Gelsenkirchen. Nur zwei warme Sommerwochen: sechs Tote. Jetzt ist wieder Badewetter angesagt. Ein Experte der DLRG sagt, wo und warum es hier so gefährlich ist.

In Köln starb ein dreijähriger Junge in einem Strandbad am Rather See. In Düsseldorf am Rhein endete das Baden am Paradiesstrand für einen Mann tödlich. Und in Mülheim ist eine Frau durch einen Sprung von einer Brücke in die Ruhr ums Leben gekommen. Die beiden vergangenen Sommerwochen haben Badetote gefordert. Allein an einem Wochenende sind nach Angaben der Deutschen Lebens-Rettungs-Gesellschaft (DLRG) mindestens 15 Menschen bei Badeunfällen in Deutschland ums Leben gekommen. „Es war das tödlichste Wochenende in diesem Jahr und eines der tödlichsten der letzten zehn Jahre.“

Schwere Badeunglücke hat es auch schon in Gelsenkirchen gegeben. Allerdings liegen diese tragischen Ereignisse länger zurück. Trotzdem: „Auch in Gelsenkirchen gibt es ebenso beliebte wie gefährliche Hotspots“, sagt Corvin Friedrich, Technischer Leiter Einsatz bei der hiesigen DLRG-Ortsgruppe. Er kennt diese Zonen alle und sagt deshalb: „Das Risiko ist hoch, wer in den Kanal springt, spielt mit seinem Leben.“

  • Badeunfälle im Rhein-Herne-Kanal in Gelsenkirchen
  • 2016: Ein junger Mann hatte im -Kanal Kreislaufprobleme und wurde von anderen Badegästen gerettet.
  • 2008: Ein 17-Jähriger ertrank nach einem Badeunfall im Kanal.

■ ZU ERLEDIGENDE AUFGABEN
1. Fassen Sie den Absatz des Texts über Badeunfälle, der mit „Schwere Badeunglücke hat es auch schon“ beginnt, als Stichpunktliste zusammen und behalten Sie dabei die wesentlichen Fakten bei.
2. Prüfen Sie anhand des Texts über Badeunfälle, ob die folgenden Aussagen zutreffen: (a) In Mülheim kam eine Frau durch einen Sprung von einer Brücke in die Ruhr ums Leben. (b) Der 17-Jährige ertrank im Jahr 2016 im Kanal. (c) An einem einzigen Wochenende starben nach DLRG-Angaben mindestens 15 Menschen bei Badeunfällen in Deutschland. Antworten Sie jeweils mit Ja oder Nein und zitieren Sie die entscheidende Textstelle wörtlich.
3. Schreiben Sie aus dem Text über Badeunfälle den Abschnitt von „Schwere Badeunglücke hat“ bis „anderen Badegästen gerettet.“ wortgetreu ab.

■ BEREITGESTELLTE AUFLISTUNG
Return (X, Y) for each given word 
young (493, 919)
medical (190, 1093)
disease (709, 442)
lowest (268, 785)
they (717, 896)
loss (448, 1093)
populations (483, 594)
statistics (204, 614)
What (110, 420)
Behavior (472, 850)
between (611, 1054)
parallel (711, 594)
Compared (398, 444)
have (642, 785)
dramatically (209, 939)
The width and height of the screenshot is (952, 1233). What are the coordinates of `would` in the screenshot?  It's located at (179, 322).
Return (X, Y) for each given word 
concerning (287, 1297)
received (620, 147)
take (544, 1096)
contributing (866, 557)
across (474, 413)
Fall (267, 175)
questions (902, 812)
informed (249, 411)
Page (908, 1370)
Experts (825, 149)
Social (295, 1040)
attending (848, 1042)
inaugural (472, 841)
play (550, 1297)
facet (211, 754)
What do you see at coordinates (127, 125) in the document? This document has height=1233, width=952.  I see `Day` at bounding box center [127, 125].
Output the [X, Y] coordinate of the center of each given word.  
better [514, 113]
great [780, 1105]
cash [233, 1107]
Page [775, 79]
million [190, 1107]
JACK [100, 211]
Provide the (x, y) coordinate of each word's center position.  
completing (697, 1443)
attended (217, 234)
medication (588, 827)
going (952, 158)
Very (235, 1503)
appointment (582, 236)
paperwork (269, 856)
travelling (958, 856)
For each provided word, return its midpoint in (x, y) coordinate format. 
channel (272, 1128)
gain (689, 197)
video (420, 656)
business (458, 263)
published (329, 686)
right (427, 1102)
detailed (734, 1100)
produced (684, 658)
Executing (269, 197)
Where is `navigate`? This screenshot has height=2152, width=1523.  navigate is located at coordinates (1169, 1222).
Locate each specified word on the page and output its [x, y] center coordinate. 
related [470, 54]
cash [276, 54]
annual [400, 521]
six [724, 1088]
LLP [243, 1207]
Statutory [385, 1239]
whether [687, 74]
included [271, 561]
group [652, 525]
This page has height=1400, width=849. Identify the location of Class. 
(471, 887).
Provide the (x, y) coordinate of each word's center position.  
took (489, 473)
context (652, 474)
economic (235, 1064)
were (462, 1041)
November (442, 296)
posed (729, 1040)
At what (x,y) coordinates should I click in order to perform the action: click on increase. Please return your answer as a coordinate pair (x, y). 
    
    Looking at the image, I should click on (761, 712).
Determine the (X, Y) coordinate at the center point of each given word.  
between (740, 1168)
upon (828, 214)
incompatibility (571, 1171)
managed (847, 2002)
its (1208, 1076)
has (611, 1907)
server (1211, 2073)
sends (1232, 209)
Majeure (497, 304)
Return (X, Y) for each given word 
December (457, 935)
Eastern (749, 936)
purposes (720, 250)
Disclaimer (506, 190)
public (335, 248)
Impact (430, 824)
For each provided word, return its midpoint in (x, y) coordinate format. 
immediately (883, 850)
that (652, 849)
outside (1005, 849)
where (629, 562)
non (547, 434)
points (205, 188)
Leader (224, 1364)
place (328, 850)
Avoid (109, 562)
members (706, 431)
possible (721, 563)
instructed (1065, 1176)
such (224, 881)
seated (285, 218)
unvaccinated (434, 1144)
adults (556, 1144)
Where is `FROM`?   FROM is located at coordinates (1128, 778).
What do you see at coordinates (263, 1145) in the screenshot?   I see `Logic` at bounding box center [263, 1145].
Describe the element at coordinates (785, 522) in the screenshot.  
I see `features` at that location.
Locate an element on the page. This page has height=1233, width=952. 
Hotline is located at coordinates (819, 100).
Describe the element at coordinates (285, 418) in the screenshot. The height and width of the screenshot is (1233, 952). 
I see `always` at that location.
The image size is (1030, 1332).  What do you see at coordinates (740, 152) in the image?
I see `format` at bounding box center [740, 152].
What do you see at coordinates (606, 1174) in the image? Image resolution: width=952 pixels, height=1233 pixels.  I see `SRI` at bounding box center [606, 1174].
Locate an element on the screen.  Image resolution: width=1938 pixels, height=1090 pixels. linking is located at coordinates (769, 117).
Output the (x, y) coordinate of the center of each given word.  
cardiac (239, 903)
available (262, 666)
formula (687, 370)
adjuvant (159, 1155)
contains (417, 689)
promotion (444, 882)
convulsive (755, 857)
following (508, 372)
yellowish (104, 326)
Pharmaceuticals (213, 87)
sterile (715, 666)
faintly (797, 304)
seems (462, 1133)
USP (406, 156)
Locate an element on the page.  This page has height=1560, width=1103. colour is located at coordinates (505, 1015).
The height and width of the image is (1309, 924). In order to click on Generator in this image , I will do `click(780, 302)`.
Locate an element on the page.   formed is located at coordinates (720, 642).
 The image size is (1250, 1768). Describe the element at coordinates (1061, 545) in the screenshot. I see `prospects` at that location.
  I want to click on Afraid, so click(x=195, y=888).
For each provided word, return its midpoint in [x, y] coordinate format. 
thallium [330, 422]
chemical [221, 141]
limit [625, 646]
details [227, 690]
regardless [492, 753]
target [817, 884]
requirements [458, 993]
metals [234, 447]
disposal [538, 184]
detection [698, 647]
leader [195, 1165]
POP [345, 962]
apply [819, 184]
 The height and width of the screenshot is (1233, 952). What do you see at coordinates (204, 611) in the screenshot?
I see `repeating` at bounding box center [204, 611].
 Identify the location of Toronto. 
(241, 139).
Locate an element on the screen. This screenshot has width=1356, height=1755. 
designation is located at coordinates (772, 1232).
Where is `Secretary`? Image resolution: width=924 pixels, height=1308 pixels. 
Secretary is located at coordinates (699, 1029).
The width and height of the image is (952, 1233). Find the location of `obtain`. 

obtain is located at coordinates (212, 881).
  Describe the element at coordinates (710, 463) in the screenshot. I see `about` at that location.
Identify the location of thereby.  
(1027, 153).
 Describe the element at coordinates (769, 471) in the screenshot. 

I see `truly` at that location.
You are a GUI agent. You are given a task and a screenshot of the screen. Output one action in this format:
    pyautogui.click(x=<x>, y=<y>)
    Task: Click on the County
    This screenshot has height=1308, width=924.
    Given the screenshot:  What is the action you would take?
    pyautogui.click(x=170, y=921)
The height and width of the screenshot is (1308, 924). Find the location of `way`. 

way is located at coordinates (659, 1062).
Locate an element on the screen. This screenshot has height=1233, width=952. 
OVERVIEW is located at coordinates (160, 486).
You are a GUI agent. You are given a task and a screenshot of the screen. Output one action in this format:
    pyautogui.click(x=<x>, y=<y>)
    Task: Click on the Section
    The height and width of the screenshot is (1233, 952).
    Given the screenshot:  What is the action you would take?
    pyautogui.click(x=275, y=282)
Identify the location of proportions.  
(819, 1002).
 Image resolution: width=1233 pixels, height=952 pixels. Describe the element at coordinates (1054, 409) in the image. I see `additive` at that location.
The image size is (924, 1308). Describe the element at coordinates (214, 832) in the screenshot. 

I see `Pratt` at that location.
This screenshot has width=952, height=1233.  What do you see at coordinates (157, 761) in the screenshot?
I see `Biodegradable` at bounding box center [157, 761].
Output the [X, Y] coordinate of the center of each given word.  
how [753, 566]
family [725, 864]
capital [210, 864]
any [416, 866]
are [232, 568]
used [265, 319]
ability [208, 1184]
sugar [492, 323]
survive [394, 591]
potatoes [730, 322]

■ LÖSUNGEN
1.
- In Gelsenkirchen gab es bereits schwere Badeunglücke, die allerdings länger zurückliegen.
- Laut Corvin Friedrich, Technischer Leiter Einsatz bei der örtlichen DLRG-Ortsgruppe, gibt es auch in Gelsenkirchen beliebte wie gefährliche Hotspots.
- Friedrich kennt alle diese Zonen.
- Seine Warnung: Das Risiko ist hoch; wer in den Kanal springt, spielt mit seinem Leben.

2.
(a) Ja – „Und in Mülheim ist eine Frau durch einen Sprung von einer Brücke in die Ruhr ums Leben gekommen.“
(b) Nein – „2008: Ein 17-Jähriger ertrank nach einem Badeunfall im Kanal.“
(c) Ja – „Allein an einem Wochenende sind nach Angaben der Deutschen Lebens-Rettungs-Gesellschaft (DLRG) mindestens 15 Menschen bei Badeunfällen in Deutschland ums Leben gekommen.“

3.
Schwere Badeunglücke hat es auch schon in Gelsenkirchen gegeben. Allerdings liegen diese tragischen Ereignisse länger zurück. Trotzdem: „Auch in Gelsenkirchen gibt es ebenso beliebte wie gefährliche Hotspots“, sagt Corvin Friedrich, Technischer Leiter Einsatz bei der hiesigen DLRG-Ortsgruppe. Er kennt diese Zonen alle und sagt deshalb: „Das Risiko ist hoch, wer in den Kanal springt, spielt mit seinem Leben.“

  • Badeunfälle im Rhein-Herne-Kanal in Gelsenkirchen
  • 2016: Ein junger Mann hatte im -Kanal Kreislaufprobleme und wurde von anderen Badegästen gerettet.